Work required → Turn the data below into a numbered list with one line per entry, dropping any blank lines.

++++++++++++++++++++

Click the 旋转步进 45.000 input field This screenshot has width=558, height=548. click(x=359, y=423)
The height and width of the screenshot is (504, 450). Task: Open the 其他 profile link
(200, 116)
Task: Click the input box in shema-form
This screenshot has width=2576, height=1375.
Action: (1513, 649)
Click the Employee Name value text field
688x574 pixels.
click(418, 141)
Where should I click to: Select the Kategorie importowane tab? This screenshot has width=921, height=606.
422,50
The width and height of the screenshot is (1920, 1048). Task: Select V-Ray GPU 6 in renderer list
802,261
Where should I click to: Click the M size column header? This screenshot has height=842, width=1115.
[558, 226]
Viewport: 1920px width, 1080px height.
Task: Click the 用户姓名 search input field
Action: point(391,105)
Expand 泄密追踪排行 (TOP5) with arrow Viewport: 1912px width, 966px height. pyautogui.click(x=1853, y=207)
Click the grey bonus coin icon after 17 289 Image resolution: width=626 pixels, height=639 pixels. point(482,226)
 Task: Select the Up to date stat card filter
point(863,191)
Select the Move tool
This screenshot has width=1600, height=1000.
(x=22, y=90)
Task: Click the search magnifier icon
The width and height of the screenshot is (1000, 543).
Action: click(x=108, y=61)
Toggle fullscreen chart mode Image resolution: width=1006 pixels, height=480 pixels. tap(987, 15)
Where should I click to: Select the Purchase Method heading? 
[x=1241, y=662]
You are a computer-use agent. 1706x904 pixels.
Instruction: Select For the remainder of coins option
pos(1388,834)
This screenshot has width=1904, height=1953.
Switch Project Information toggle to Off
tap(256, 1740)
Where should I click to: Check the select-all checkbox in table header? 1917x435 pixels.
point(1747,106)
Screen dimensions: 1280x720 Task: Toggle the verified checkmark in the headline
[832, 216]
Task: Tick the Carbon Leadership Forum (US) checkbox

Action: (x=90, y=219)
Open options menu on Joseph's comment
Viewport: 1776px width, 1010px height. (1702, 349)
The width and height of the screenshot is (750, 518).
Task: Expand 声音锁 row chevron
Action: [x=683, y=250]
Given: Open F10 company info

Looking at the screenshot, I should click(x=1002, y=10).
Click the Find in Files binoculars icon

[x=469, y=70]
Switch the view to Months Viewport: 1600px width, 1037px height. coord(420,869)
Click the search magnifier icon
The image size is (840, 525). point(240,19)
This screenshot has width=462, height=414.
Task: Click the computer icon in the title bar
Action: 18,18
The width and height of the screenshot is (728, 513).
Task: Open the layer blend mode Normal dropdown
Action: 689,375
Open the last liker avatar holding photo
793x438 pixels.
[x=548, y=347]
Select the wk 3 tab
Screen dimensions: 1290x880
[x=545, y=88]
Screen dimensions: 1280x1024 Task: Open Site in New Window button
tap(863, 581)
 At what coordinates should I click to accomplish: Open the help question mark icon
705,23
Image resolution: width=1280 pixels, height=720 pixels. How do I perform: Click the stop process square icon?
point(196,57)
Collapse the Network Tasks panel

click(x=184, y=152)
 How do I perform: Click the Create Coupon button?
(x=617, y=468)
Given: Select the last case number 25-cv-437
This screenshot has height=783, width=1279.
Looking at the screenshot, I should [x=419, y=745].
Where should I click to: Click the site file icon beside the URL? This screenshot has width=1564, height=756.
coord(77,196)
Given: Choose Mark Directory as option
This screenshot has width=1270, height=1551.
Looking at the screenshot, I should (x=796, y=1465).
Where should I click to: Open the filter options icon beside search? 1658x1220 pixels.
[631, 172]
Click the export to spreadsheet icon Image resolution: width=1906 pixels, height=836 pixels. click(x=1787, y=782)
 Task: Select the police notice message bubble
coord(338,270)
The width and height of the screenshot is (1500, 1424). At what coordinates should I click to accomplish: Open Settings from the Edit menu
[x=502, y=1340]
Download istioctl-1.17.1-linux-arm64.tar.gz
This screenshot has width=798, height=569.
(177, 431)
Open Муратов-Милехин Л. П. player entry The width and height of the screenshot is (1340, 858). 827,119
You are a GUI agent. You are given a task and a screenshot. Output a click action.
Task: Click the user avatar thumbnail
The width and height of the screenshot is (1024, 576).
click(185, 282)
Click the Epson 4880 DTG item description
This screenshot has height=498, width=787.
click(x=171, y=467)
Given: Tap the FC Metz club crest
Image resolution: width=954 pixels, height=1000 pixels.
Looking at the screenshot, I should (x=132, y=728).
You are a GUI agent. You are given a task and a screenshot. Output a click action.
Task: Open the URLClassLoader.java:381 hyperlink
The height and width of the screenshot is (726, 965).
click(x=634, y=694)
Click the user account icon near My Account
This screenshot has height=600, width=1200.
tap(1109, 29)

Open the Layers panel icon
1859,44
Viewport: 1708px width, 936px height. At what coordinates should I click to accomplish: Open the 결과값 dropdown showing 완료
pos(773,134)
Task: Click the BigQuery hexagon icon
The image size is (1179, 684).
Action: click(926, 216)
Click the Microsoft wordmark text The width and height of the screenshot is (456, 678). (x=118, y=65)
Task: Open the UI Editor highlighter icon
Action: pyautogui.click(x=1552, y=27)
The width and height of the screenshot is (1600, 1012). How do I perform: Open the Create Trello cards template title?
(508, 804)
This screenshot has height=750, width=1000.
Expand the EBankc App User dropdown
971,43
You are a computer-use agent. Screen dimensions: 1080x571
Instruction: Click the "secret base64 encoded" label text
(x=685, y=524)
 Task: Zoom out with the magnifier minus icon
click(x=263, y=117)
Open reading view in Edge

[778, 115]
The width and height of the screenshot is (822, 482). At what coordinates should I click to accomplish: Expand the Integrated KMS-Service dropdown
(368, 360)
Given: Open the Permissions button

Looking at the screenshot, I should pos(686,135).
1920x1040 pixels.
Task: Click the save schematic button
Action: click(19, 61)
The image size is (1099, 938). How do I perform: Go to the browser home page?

++++++++++++++++++++

Reply →
1. Click the 旋转步进 45.000 input field This screenshot has width=558, height=548. click(x=359, y=423)
2. The height and width of the screenshot is (504, 450). Task: Open the 其他 profile link
3. (200, 116)
4. Task: Click the input box in shema-form
5. This screenshot has width=2576, height=1375.
6. Action: (1513, 649)
7. Click the Employee Name value text field
8. 688x574 pixels.
9. click(418, 141)
10. Where should I click to: Select the Kategorie importowane tab? This screenshot has width=921, height=606.
11. 422,50
12. The width and height of the screenshot is (1920, 1048). Task: Select V-Ray GPU 6 in renderer list
13. 802,261
14. Where should I click to: Click the M size column header? This screenshot has height=842, width=1115.
15. [558, 226]
16. Viewport: 1920px width, 1080px height.
17. Task: Click the 用户姓名 search input field
18. Action: point(391,105)
19. Expand 泄密追踪排行 (TOP5) with arrow Viewport: 1912px width, 966px height. pyautogui.click(x=1853, y=207)
20. Click the grey bonus coin icon after 17 289 Image resolution: width=626 pixels, height=639 pixels. point(482,226)
21.  Task: Select the Up to date stat card filter
22. point(863,191)
23. Select the Move tool
24. This screenshot has width=1600, height=1000.
25. (x=22, y=90)
26. Task: Click the search magnifier icon
27. The width and height of the screenshot is (1000, 543).
28. Action: click(x=108, y=61)
29. Toggle fullscreen chart mode Image resolution: width=1006 pixels, height=480 pixels. tap(987, 15)
30. Where should I click to: Select the Purchase Method heading? 
31. [x=1241, y=662]
32. You are a computer-use agent. 1706x904 pixels.
33. Instruction: Select For the remainder of coins option
34. pos(1388,834)
35. This screenshot has width=1904, height=1953.
36. Switch Project Information toggle to Off
37. tap(256, 1740)
38. Where should I click to: Check the select-all checkbox in table header? 1917x435 pixels.
39. point(1747,106)
40. Screen dimensions: 1280x720 Task: Toggle the verified checkmark in the headline
41. [832, 216]
42. Task: Tick the Carbon Leadership Forum (US) checkbox
43. Action: (x=90, y=219)
44. Open options menu on Joseph's comment
45. Viewport: 1776px width, 1010px height. (1702, 349)
46. The width and height of the screenshot is (750, 518).
47. Task: Expand 声音锁 row chevron
48. Action: [x=683, y=250]
49. Given: Open F10 company info
50. Looking at the screenshot, I should click(x=1002, y=10).
51. Click the Find in Files binoculars icon
52. [x=469, y=70]
53. Switch the view to Months Viewport: 1600px width, 1037px height. coord(420,869)
54. Click the search magnifier icon
55. The image size is (840, 525). point(240,19)
56. This screenshot has width=462, height=414.
57. Task: Click the computer icon in the title bar
58. Action: 18,18
59. The width and height of the screenshot is (728, 513).
60. Task: Open the layer blend mode Normal dropdown
61. Action: 689,375
62. Open the last liker avatar holding photo
63. 793x438 pixels.
64. [x=548, y=347]
65. Select the wk 3 tab
66. Screen dimensions: 1290x880
67. [x=545, y=88]
68. Screen dimensions: 1280x1024 Task: Open Site in New Window button
69. tap(863, 581)
70.  At what coordinates should I click to accomplish: Open the help question mark icon
71. 705,23
72. Image resolution: width=1280 pixels, height=720 pixels. How do I perform: Click the stop process square icon?
73. point(196,57)
74. Collapse the Network Tasks panel
75. click(x=184, y=152)
76.  How do I perform: Click the Create Coupon button?
77. (x=617, y=468)
78. Given: Select the last case number 25-cv-437
79. This screenshot has height=783, width=1279.
80. Looking at the screenshot, I should [x=419, y=745].
81. Where should I click to: Click the site file icon beside the URL? This screenshot has width=1564, height=756.
82. coord(77,196)
83. Given: Choose Mark Directory as option
84. This screenshot has width=1270, height=1551.
85. Looking at the screenshot, I should (x=796, y=1465).
86. Where should I click to: Open the filter options icon beside search? 1658x1220 pixels.
87. [631, 172]
88. Click the export to spreadsheet icon Image resolution: width=1906 pixels, height=836 pixels. click(x=1787, y=782)
89.  Task: Select the police notice message bubble
90. coord(338,270)
91. The width and height of the screenshot is (1500, 1424). At what coordinates should I click to accomplish: Open Settings from the Edit menu
92. [x=502, y=1340]
93. Download istioctl-1.17.1-linux-arm64.tar.gz
94. This screenshot has width=798, height=569.
95. (177, 431)
96. Open Муратов-Милехин Л. П. player entry The width and height of the screenshot is (1340, 858). 827,119
97. You are a GUI agent. You are given a task and a screenshot. Output a click action.
98. Task: Click the user avatar thumbnail
99. The width and height of the screenshot is (1024, 576).
100. click(185, 282)
101. Click the Epson 4880 DTG item description
102. This screenshot has height=498, width=787.
103. click(x=171, y=467)
104. Given: Tap the FC Metz club crest
105. Image resolution: width=954 pixels, height=1000 pixels.
106. Looking at the screenshot, I should (x=132, y=728).
107. You are a GUI agent. You are given a task and a screenshot. Output a click action.
108. Task: Open the URLClassLoader.java:381 hyperlink
109. The height and width of the screenshot is (726, 965).
110. click(x=634, y=694)
111. Click the user account icon near My Account
112. This screenshot has height=600, width=1200.
113. tap(1109, 29)
114. Open the Layers panel icon
115. 1859,44
116. Viewport: 1708px width, 936px height. At what coordinates should I click to accomplish: Open the 결과값 dropdown showing 완료
117. pos(773,134)
118. Task: Click the BigQuery hexagon icon
119. The image size is (1179, 684).
120. Action: click(926, 216)
121. Click the Microsoft wordmark text The width and height of the screenshot is (456, 678). (x=118, y=65)
122. Task: Open the UI Editor highlighter icon
123. Action: pyautogui.click(x=1552, y=27)
124. The width and height of the screenshot is (1600, 1012). How do I perform: Open the Create Trello cards template title?
125. (508, 804)
126. This screenshot has height=750, width=1000.
127. Expand the EBankc App User dropdown
128. 971,43
129. You are a computer-use agent. Screen dimensions: 1080x571
130. Instruction: Click the "secret base64 encoded" label text
131. (x=685, y=524)
132.  Task: Zoom out with the magnifier minus icon
133. click(x=263, y=117)
134. Open reading view in Edge
135. [778, 115]
136. The width and height of the screenshot is (822, 482). At what coordinates should I click to accomplish: Expand the Integrated KMS-Service dropdown
137. (368, 360)
138. Given: Open the Permissions button
139. Looking at the screenshot, I should pos(686,135).
140. 1920x1040 pixels.
141. Task: Click the save schematic button
142. Action: click(19, 61)
143. The image size is (1099, 938). How do I perform: Go to the browser home page?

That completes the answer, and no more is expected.